**The task**:
Rewrite all the records below, changing every "chevron" to "caret" and leaving everything else as it is.
[begin Material provided]
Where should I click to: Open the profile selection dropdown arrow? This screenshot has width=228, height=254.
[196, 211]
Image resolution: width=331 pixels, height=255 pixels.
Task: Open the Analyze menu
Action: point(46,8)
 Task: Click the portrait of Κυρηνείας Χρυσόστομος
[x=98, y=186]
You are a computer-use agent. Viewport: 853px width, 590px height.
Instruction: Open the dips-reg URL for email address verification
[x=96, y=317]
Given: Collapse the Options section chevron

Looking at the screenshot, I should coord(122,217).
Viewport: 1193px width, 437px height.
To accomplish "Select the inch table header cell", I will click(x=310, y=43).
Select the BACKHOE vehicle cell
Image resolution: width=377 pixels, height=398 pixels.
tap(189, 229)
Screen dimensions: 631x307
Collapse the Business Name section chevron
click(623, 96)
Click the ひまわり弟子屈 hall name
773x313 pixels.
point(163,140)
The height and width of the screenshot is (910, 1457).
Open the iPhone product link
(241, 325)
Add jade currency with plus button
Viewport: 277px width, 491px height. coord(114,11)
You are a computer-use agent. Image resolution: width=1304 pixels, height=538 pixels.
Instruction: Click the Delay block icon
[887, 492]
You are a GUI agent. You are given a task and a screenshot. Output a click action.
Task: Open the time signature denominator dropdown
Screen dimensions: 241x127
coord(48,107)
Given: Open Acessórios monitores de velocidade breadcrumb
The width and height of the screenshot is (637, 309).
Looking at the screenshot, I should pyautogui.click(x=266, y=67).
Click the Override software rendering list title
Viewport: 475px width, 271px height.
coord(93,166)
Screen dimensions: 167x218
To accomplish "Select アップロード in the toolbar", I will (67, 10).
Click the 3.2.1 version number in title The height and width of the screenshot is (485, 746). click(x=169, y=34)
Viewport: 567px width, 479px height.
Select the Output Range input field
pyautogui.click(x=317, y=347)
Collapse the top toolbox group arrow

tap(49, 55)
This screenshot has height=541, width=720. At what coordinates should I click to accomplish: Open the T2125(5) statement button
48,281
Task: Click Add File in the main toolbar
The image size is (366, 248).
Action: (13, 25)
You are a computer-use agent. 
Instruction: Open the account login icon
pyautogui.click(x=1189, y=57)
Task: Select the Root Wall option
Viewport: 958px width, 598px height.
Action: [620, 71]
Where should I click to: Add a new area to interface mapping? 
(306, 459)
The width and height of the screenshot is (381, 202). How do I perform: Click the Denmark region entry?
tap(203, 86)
[end Material provided]
**Response to the task**:
Where should I click to: Open the profile selection dropdown arrow? This screenshot has width=228, height=254.
[196, 211]
Image resolution: width=331 pixels, height=255 pixels.
Task: Open the Analyze menu
Action: point(46,8)
 Task: Click the portrait of Κυρηνείας Χρυσόστομος
[x=98, y=186]
You are a computer-use agent. Viewport: 853px width, 590px height.
Instruction: Open the dips-reg URL for email address verification
[x=96, y=317]
Given: Collapse the Options section caret

Looking at the screenshot, I should coord(122,217).
Viewport: 1193px width, 437px height.
To accomplish "Select the inch table header cell", I will click(x=310, y=43).
Select the BACKHOE vehicle cell
Image resolution: width=377 pixels, height=398 pixels.
tap(189, 229)
Screen dimensions: 631x307
Collapse the Business Name section caret
click(623, 96)
Click the ひまわり弟子屈 hall name
773x313 pixels.
point(163,140)
The height and width of the screenshot is (910, 1457).
Open the iPhone product link
(241, 325)
Add jade currency with plus button
Viewport: 277px width, 491px height. coord(114,11)
You are a computer-use agent. Image resolution: width=1304 pixels, height=538 pixels.
Instruction: Click the Delay block icon
[887, 492]
You are a GUI agent. You are given a task and a screenshot. Output a click action.
Task: Open the time signature denominator dropdown
Screen dimensions: 241x127
coord(48,107)
Given: Open Acessórios monitores de velocidade breadcrumb
The width and height of the screenshot is (637, 309).
Looking at the screenshot, I should pyautogui.click(x=266, y=67).
Click the Override software rendering list title
Viewport: 475px width, 271px height.
coord(93,166)
Screen dimensions: 167x218
To accomplish "Select アップロード in the toolbar", I will (67, 10).
Click the 3.2.1 version number in title The height and width of the screenshot is (485, 746). click(x=169, y=34)
Viewport: 567px width, 479px height.
Select the Output Range input field
pyautogui.click(x=317, y=347)
Collapse the top toolbox group arrow

tap(49, 55)
This screenshot has height=541, width=720. At what coordinates should I click to accomplish: Open the T2125(5) statement button
48,281
Task: Click Add File in the main toolbar
The image size is (366, 248).
Action: (13, 25)
You are a computer-use agent. 
Instruction: Open the account login icon
pyautogui.click(x=1189, y=57)
Task: Select the Root Wall option
Viewport: 958px width, 598px height.
Action: [620, 71]
Where should I click to: Add a new area to interface mapping? 
(306, 459)
The width and height of the screenshot is (381, 202). How do I perform: Click the Denmark region entry?
tap(203, 86)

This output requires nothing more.